After two crucial months of due diligence and negotiations, the private equity firm TPG has pulled its bid for taking over the beleaguered surf brand Billabong. Immediately, shares dropped to 82 cents.
According to City Index chief market analysis Peter Esho, Billabong’s future is not looking good. “What we’re seeing today in the market is those that were holding the stock for a takeover offer completely leaving, discarding, and those that have trust in management, that ability to improve, are going in with a longer term horizon,” he said.
“We think there’s perhaps a little bit more selling to go.”

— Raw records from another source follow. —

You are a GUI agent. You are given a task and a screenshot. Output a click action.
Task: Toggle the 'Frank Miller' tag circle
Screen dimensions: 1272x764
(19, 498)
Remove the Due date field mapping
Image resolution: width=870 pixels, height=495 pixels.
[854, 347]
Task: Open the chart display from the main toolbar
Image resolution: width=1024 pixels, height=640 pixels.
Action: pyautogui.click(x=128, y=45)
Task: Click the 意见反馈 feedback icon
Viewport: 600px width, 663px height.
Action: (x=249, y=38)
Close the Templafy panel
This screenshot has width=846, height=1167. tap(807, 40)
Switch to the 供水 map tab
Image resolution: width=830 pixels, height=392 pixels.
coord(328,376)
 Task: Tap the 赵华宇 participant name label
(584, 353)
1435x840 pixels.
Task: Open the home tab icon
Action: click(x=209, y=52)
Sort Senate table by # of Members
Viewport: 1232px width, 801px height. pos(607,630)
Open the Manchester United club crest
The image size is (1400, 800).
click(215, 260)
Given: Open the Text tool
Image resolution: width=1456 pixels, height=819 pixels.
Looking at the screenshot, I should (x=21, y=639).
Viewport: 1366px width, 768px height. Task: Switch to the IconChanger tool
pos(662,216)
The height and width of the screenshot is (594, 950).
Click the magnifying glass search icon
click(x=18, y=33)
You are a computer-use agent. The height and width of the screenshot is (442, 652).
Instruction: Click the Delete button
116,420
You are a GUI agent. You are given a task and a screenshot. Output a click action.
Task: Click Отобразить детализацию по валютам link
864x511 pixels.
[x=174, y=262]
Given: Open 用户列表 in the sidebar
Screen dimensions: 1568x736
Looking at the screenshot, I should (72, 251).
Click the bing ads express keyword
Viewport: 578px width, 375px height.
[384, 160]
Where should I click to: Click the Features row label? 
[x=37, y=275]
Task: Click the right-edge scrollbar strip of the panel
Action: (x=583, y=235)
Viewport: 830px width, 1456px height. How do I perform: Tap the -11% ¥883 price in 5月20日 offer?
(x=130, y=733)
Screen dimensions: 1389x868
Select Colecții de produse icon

TPG first approached Billabong earlier in the year with an offer at $850 million which was rejected by the brand. Then this summer, they approached Billabong again for an offer just under $700 million. Two and a half months of talks later, they’ve pulled that offer.
In addition, Bain Capital (who has an equity stake in Quiksilver) had made a tentative offer in September but pulled their bid after only 2 weeks.
Uniqlo Soft Sales in USA
Meanwhile, fast-fashion giant from Japan, Uniqlo (Fast Retailing) reported a loss. The loss was mostly with UNIQLO USA as sales at the three New York stores proved soft and leading investment was channeled into the flagship stores for brand building purposes. UNIQLO operations in China and South Korea generated gains in sales and income for fiscal 2012 as a whole, but the slowdown in economic conditions meant that both operations fell short of target in the fourth quarter from June to August 2012.
UNIQLO Japan, which is the mainstay operation of the Fast Retailing Group, constitutes 66.8% of consolidated sales. In fiscal 2012, UNIQLO Japan reported growth in sales but a contraction in income, with sales expanding 3.3% year on year to ¥ 620.0bln while operating income decreased 3.6% to ¥ 102.3bln. Same-store sales expanded 2.3% year on year in the first six months from September 2011 through February 2012 on the back of strong sales of core winter items such as HEATTECH functional innerwear, Ultra Light Down and danpan warm pants. However, same-store sales contracted 4.3% in the second half from March through August 2012 after spring garment sales suffered during the inter-season period from March to May from an overly narrow inventory, and persistently cool weather through mid-July delayed sales of summer clothing. In addition, the gross profit margin fell 0.8 point in fiscal 2012 as rising raw material costs and factory processing fees pushed up the cost of sales in the first half and a broader sell off of summer inventory dampened profitability in the second half. Despite efforts to reduce expenditures, UNIQLO Japan’s SG&A to net sales ratio increased 0.4 point year on year in fiscal 2012.
UNIQLO International is expected to generate continued gains in both sales and income in fiscal 2013. Sales are seen expanding an impressive 41.0% year on year to ¥ 216.0bln and operating income increasing 45.5% to ¥ 16.0bln as UNIQLO operations in the Asian region continue to grow and profitability improves at UNIQLO USA and UNIQLO UK. The slowdown in economic conditions in China is likely to dull the pace of UNIQLO’s operational growth there temporarily, but the brand still expects to be able to increase profits from those operations in fiscal 2013 by assuming a cautious sales forecast and working to control business expenses and boost gross margin.
UNIQLO’s expansion strategy in the United States is off to a good start with the opening of the Garden State Plaza Store in a New Jersey shopping mall in September 2012 and the opening of the San Francisco Union Square Store on the West Coast in October.